Task directions. Gather every line of the material that contains the string "Image" and copy each one in full. The match is case-sensitive.

Data supplied.
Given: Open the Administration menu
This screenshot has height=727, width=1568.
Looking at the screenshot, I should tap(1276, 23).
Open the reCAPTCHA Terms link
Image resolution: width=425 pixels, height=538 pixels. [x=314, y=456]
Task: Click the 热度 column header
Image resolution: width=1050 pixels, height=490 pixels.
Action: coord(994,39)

...

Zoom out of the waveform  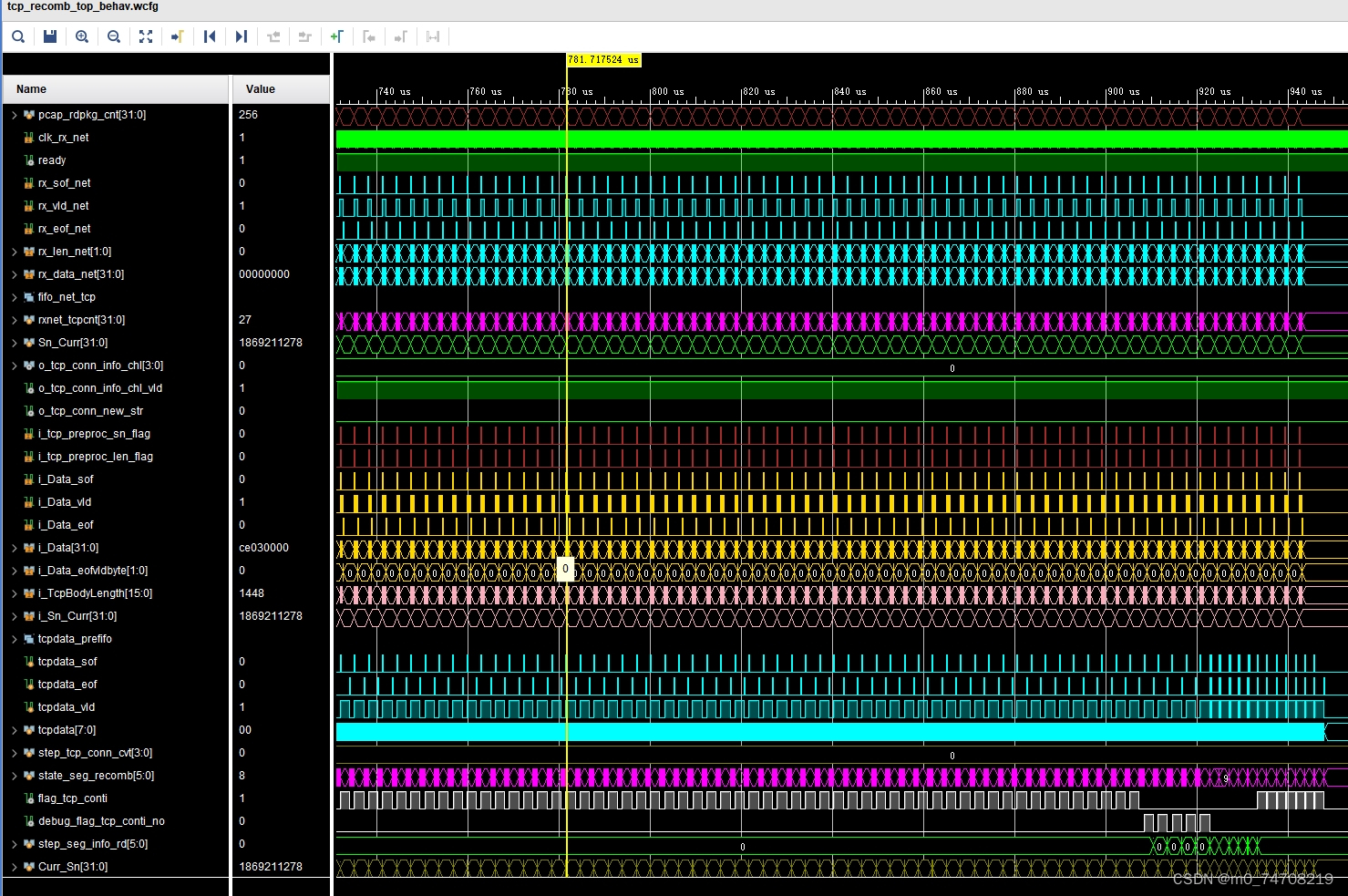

Answer for the task.
Image resolution: width=425 pixels, height=538 pixels. [x=314, y=456]
Image resolution: width=1050 pixels, height=490 pixels.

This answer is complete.